I Introduction
The rise of bioinspired soft robotics demands highly compliant and inherently safe actuators instead of precise and fast ones that are desirable in traditional rigid-bodied robotics. In this paper, we focus on soft bending actuators (SBA) that bends actively or passively, during operation [1]
. Lately, soft robots, in the sense that “completely” deforms, have been an active area of research. Soft robots have often been constructed from soft materials such as elastomeric polymers. This enables continuous deformation with a few active degrees of freedom (DoF) to form complex shapes (compare to fixed “geometric shapes” of rigid-bodied robots). Due to the passive deformation these robots undergo, they are considered as infinite DoF systems. But in reality, they only have a handful of actuated DoFs, and therefore are highly underactuated. Many soft robot prototypes have been proposed over the years which employed actuation methods such as pneumatic, hydraulics, shape memory alloys, electroactive polymers, and magnetic fluids. By systematically organizing SBA, these prototypes demonstrated manipulation , snake locomotion
[2], legged locomotion [3], and peristaltic locomotion [4].Despite the increased amount of research in SBA, they are yet to make an impact outside laboratory settings. The authors believe that this is due in part to the lack of adequate models that can be used in real-time and advanced sensing techniques (suitable for soft robots) to provide accurate shape deformation data in real-time. Much of the modeling approaches that have been presented to-date involves systematic derivation of system quasi-statics based on the mechanical properties of SBAs [1, 5]. These models define the deformation as a function of pressure and thus only captures the steady state information. Yet, pneumatic actuators are highly compliant and therefore can deform into complex shapes as a result of momentum of fast actuation or external forces. Thence, such static models are of limited use in applications where speed dominates the system behavior and raises the need for better and dynamic models.

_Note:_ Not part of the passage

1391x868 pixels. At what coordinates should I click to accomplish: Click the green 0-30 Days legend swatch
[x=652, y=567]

On top of that, the sensors utilized in soft robots so far have not been able to reap the benefits of soft robots. For instance, image based sensing, capable of measuring the entire shape deformation in real-time, requires specific backgrounds and line-of-sight to be reliable in automated image processing and thus limits the robot’s application space. Other sensing methods include highly nonlinear bending sensors and strain sensors that are unreliable in practice. When obtaining the state feedback, the most common approach is to measure the tip coordinates. But, it is not a good indicator of the soft robot as it can be in any one of state (due to compliance) out of infinitely many possibilities. In this respect, fiber optic strain sensors (FOSS) could serve as high-fidelity position sensors for soft robots.

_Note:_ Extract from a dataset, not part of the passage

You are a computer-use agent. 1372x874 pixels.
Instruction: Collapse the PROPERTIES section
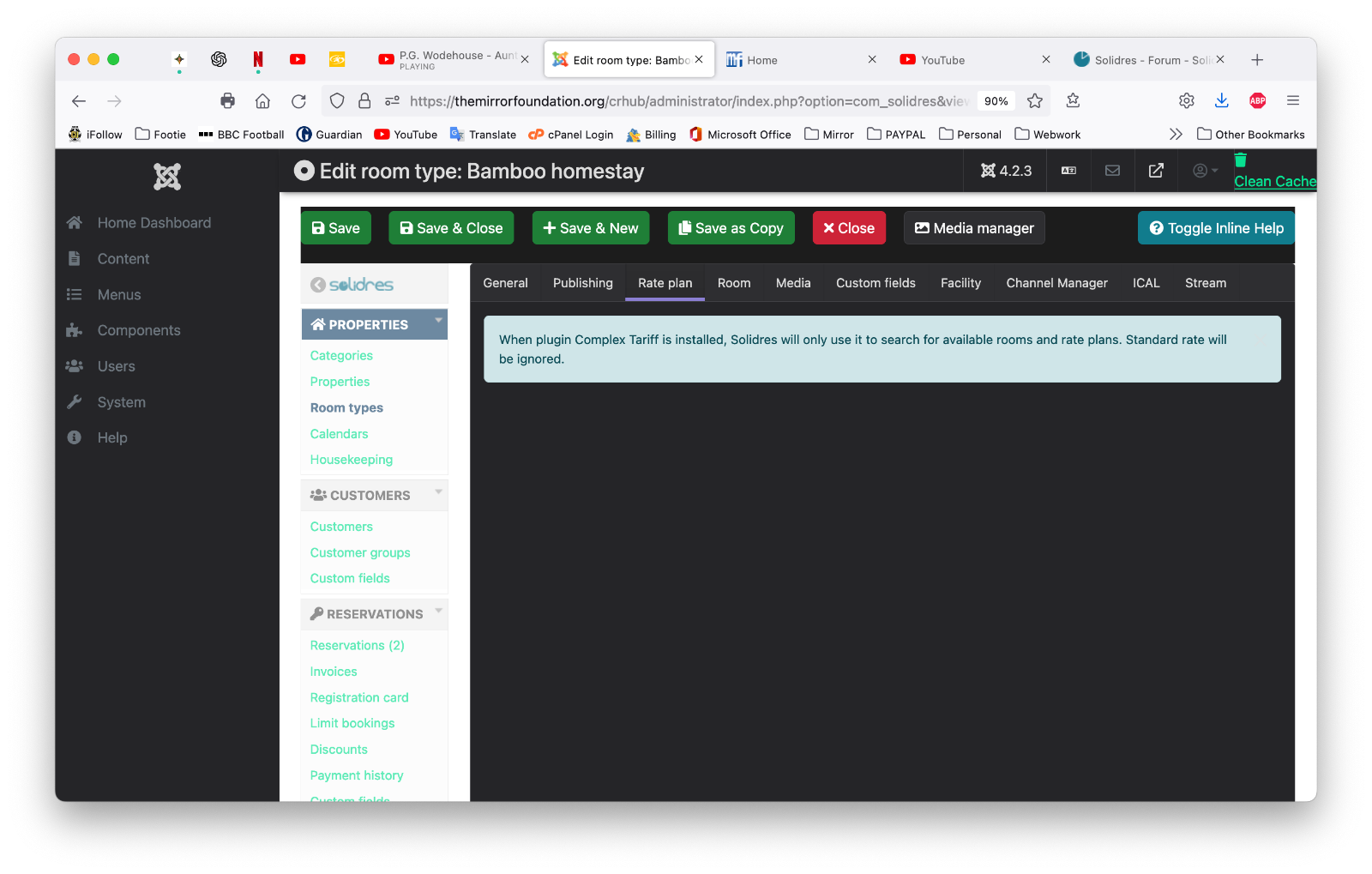[438, 321]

In this pilot study, a high resolution FOSS sensor array is integrated into a fiber-reinforced SBA to obtain accurate position at 0.8 mm along the SBA at 75 Hz. This data density is beyond what soft roboticists have been able to collect from soft robots so far and thus opens up new research avenues on how this shape data may be used to enable applications previously deemed infeasible for soft robots. In addition to introducing the FOSS for soft robotics, we also introduce a reduced-order dynamic model, that matches the FOSS data, for SBA as a compromise among numerical efficiency, accuracy, and complexity.
Ii Prototype Soft Bending Actuator with Integrated Sensing
This pilot study was conducted in the Luna Innovations Inc, headquarters in Blacksburg, VA. The FOSS sensor we used in our experiment is based on Optical Frequency Domain Reflectometry (OFDR) [6]. The readers are referred to [7] for an in-depth discussion of the FOSS sensing technology. Several features worth noting about the FOSS platform are: (a) fiber optic cable is compliant, (b) bendable in curvature as low as 10 mm, (c) can function under significant morphological variation, (d) can detect bending and twisting along the entire length, (e) produce full (translation and rotation) spatial data at every 0.8 mm, (f) sampling rates up to 250 Hz, and (g) eliminates the need for line-of-sight and thus, can be integrated into soft material robotic structures.

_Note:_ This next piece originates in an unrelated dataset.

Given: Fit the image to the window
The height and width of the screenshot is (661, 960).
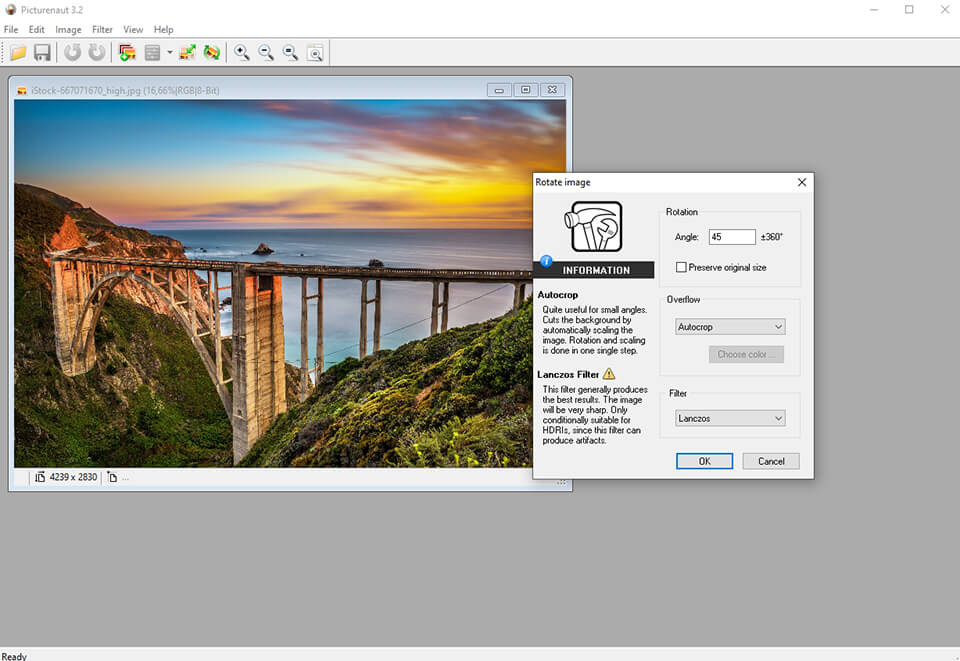Looking at the screenshot, I should 314,52.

The hardware experimental setup used in this pilot study is shown in in Fig. 1 which is controlled via a Matlab Simulink Realtime System. A digital proportional valve was used to supply pressure the actuator at various pressures. A pressure sensor was used to record the pressure readings. The details of the fabrication process of the SBA used here (see Fig. (2)) can be found in [8]. SBA bending portion is 17 cm long, weights 69 g, and has semi-annular cross section. The fiber-reinforced wall thickness,
, is estimated to be
with and . The reinforcement fibers around the bladder increase the operating pressure range and thus the resulting output force. To maintain the FOSS without significantly straining and affecting the natural compliance of SBA, we co-molded a low-friction Teflon lined lumens around the edge of the SBA body (see Fig. 2). The FOSS was housed within a 3 mm diameter furcation tube (Fiber Instrument Sales, Inc., Oriskany, NY, part #: F00FR3NUY) and restrains the sensor from bending beyond 10 mm radius of curvature. As FOSS has no markers, it is a challenge to determine the end points of the SBA. To solve this problem, we attached a cap with a constant curvature at the tip of the SBA. By identifying the curvature and its length, we could then find the tip location from the experimental data. We then rigidly attached the SBA with the FOSS sensor to a fixed table in the FOSS’s XY plane and gather dynamic data.Iii Methodology
Iii-a Reduced-Order Model
To-date, SBA models consider uniform material distribution and therefore simulate bending as circular arcs (constant curvature). However, SBA fabrication processes are prone to variations in physical and mechanical parameters (material density and thickness) and results in non-uniform bending. Figure 3 shows the curvature variation (initial value in red) along the SBA during motion. Hence, a new model that could account for such deviations need to be proposed.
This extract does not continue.